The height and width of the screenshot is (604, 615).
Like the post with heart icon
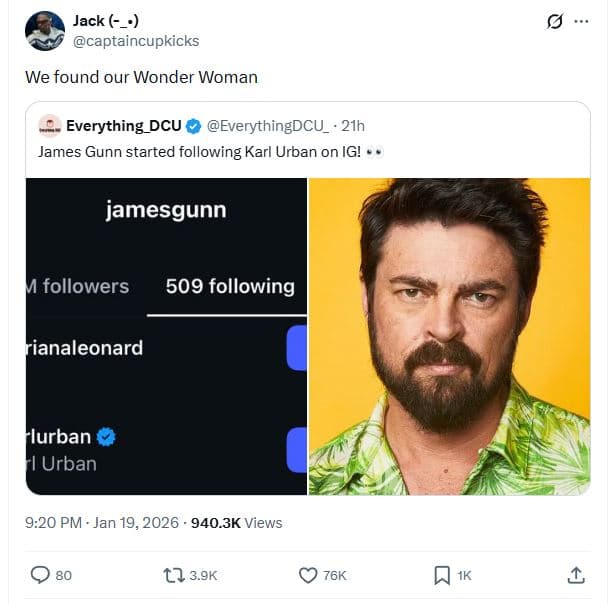309,575
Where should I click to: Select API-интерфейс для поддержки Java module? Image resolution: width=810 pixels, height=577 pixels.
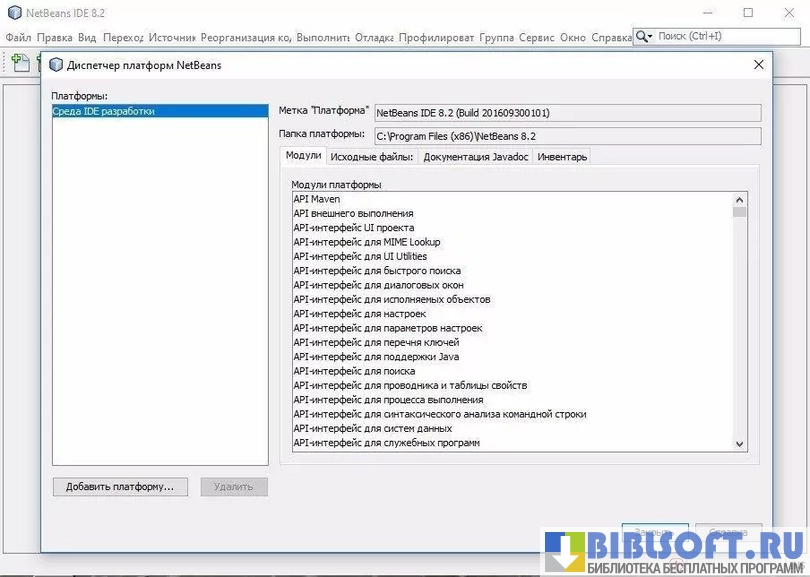coord(376,357)
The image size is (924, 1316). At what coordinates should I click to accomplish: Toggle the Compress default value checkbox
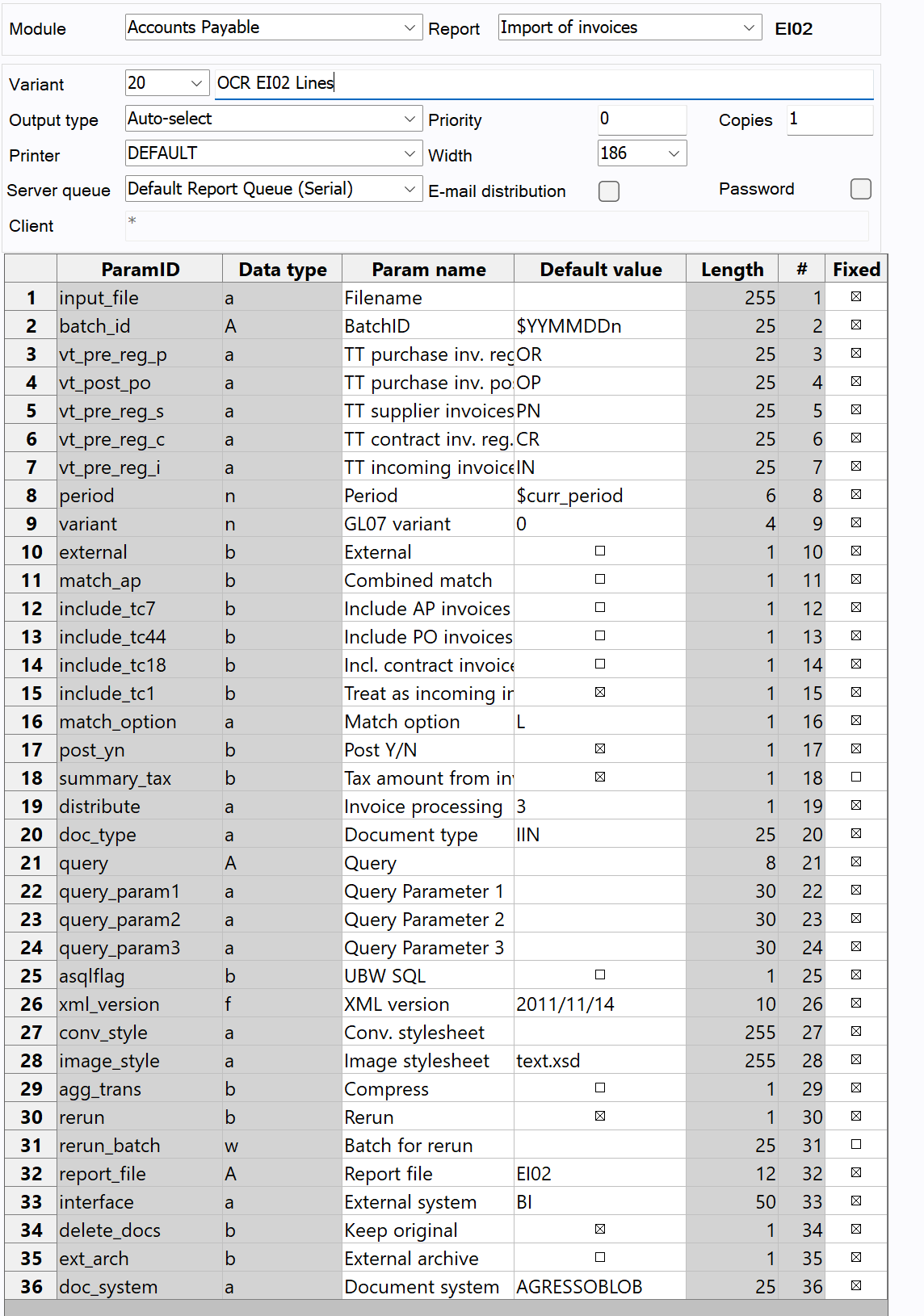599,1088
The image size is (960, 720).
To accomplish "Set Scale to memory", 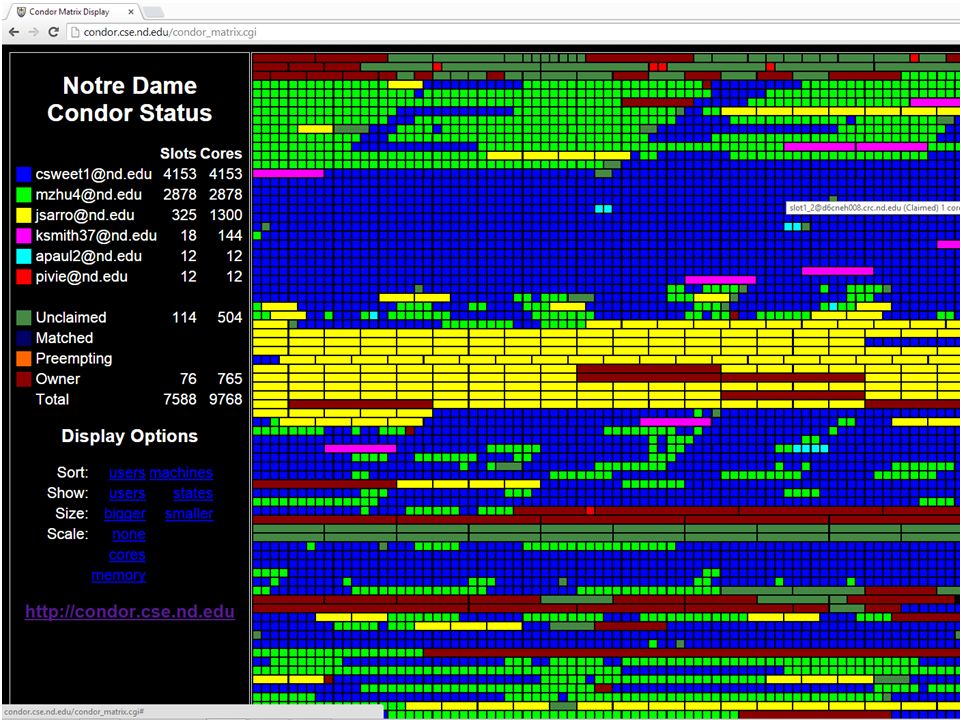I will [x=119, y=576].
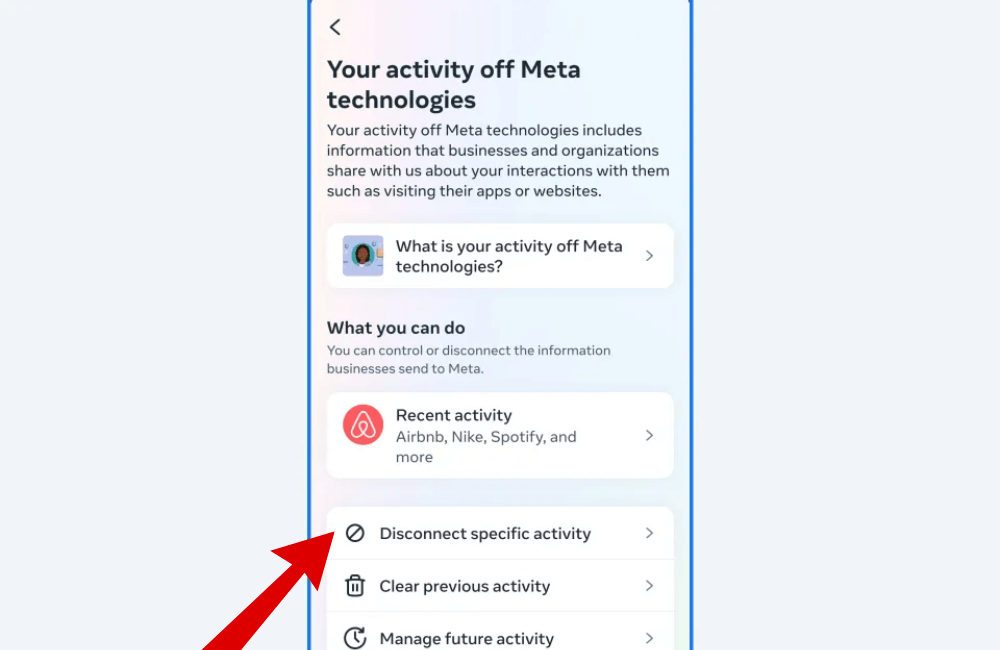Click the chevron beside Clear previous activity

[650, 586]
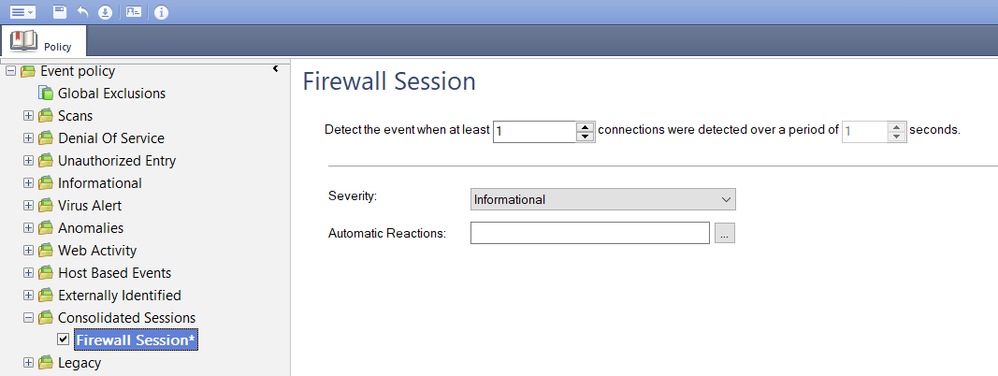The image size is (998, 376).
Task: Click the Undo arrow icon
Action: tap(83, 11)
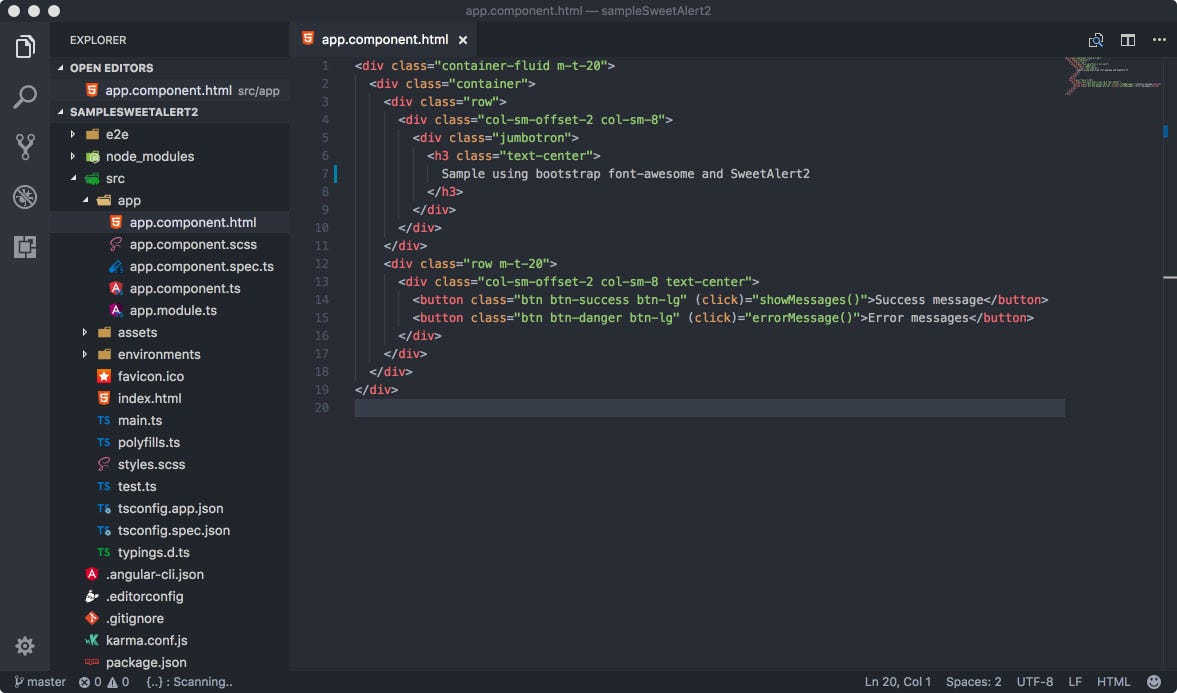Collapse the src folder
The width and height of the screenshot is (1177, 693).
(x=116, y=178)
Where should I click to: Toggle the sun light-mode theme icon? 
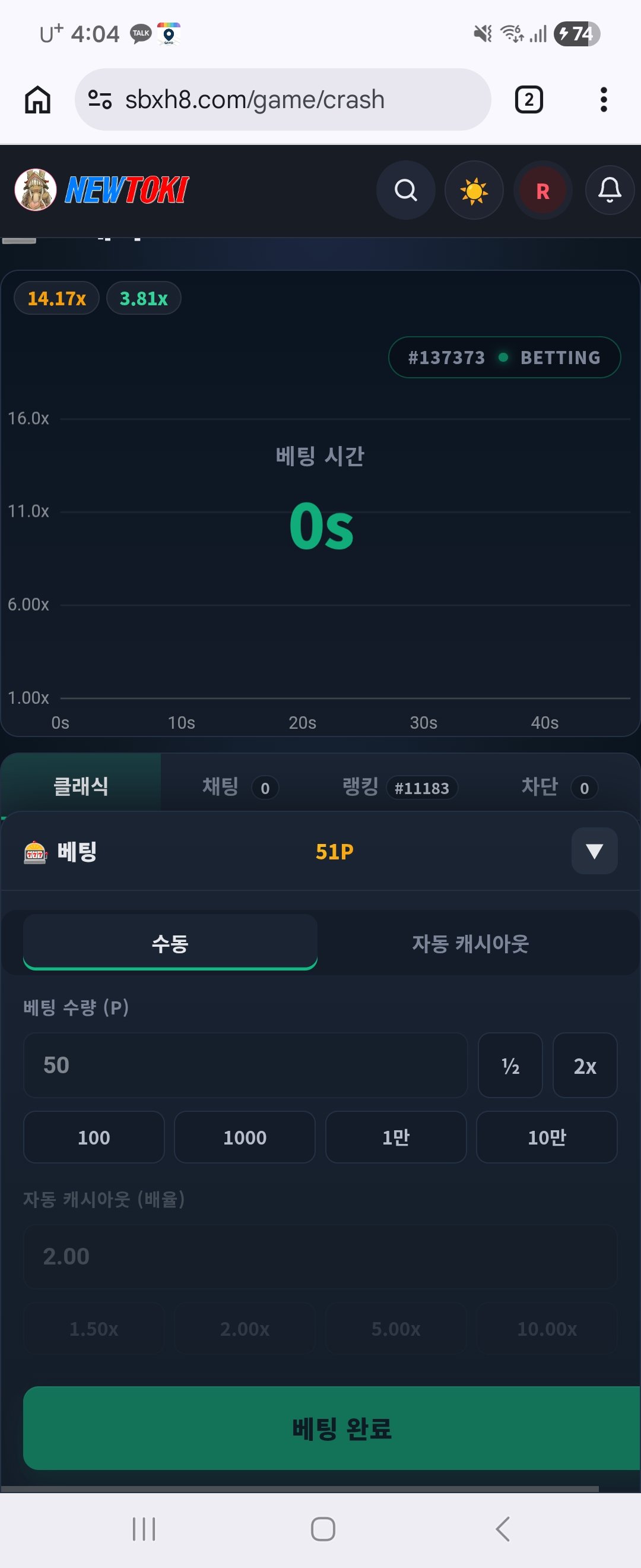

▶ [What is needed]: For the data above, set down exactly the lines from the line with "Where should I click to: Select" to the line with "The image size is (960, 720).", both included, leaving pictures out.

▶ [Task answer]:
Where should I click to: Select API-интерфейс для поддержки Java module? Image resolution: width=810 pixels, height=577 pixels.
coord(376,357)
The image size is (924, 1316). At what coordinates should I click to accomplish: Toggle the Compress default value checkbox
599,1088
The image size is (960, 720).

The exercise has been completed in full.